For this exercise, copy the records below exactly and exclude every image.

Screenshot grounding data:
------------------------------------

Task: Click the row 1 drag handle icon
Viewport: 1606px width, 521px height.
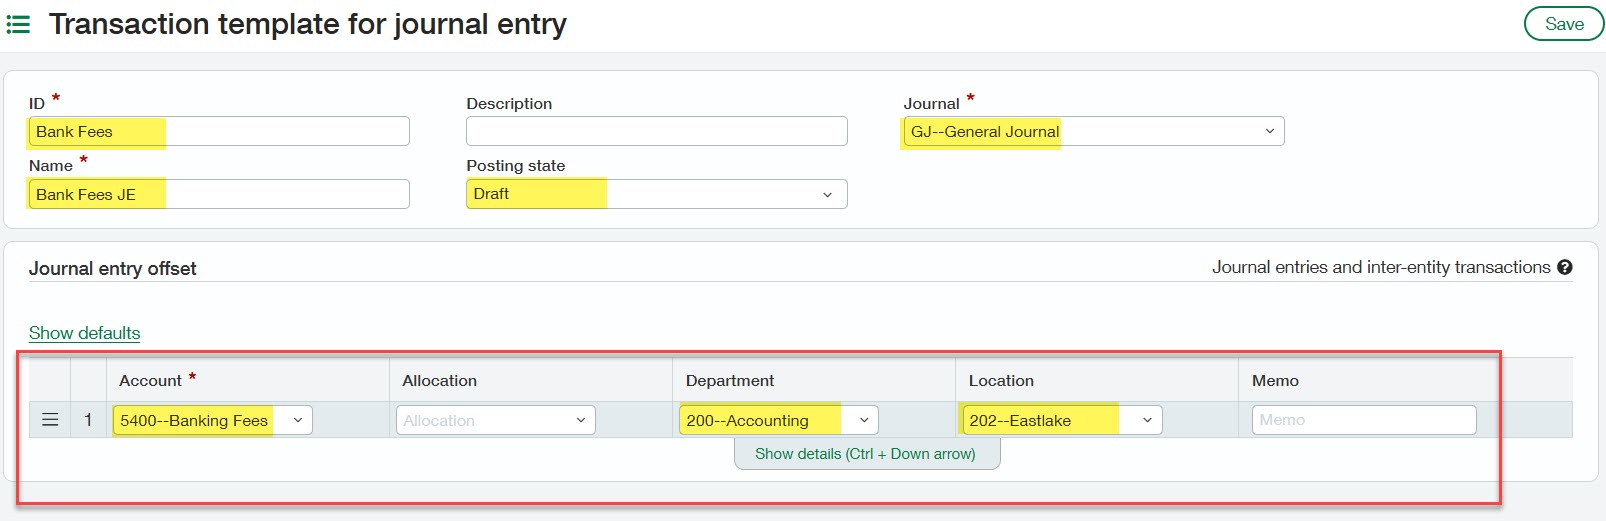Action: click(50, 420)
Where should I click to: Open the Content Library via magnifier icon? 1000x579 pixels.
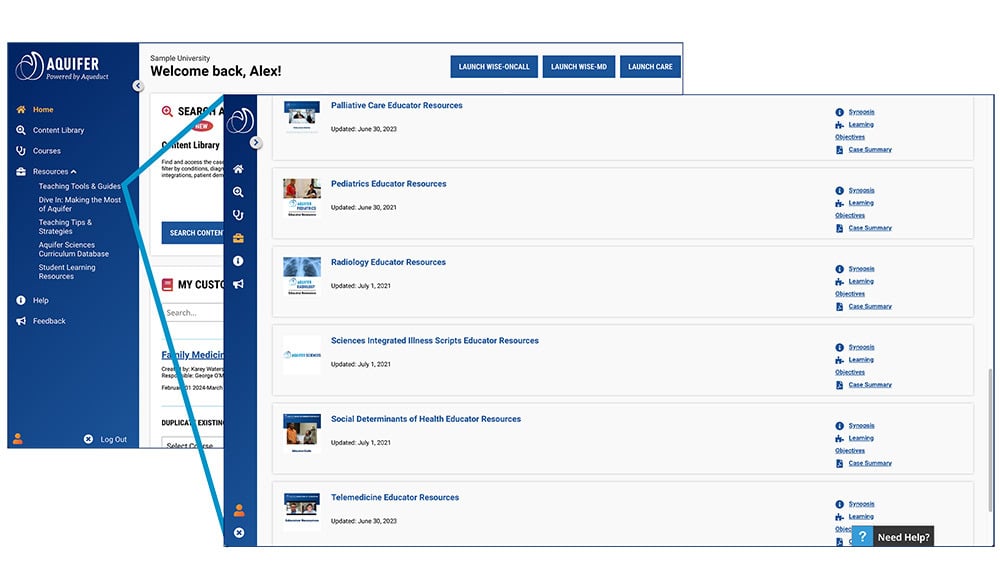(x=238, y=192)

------------------------------------

### ANSWER BOX
Task: Click the row 1 drag handle icon
Viewport: 1606px width, 521px height.
Action: click(50, 420)
Where should I click to: Open the Content Library via magnifier icon? 1000x579 pixels.
(x=238, y=192)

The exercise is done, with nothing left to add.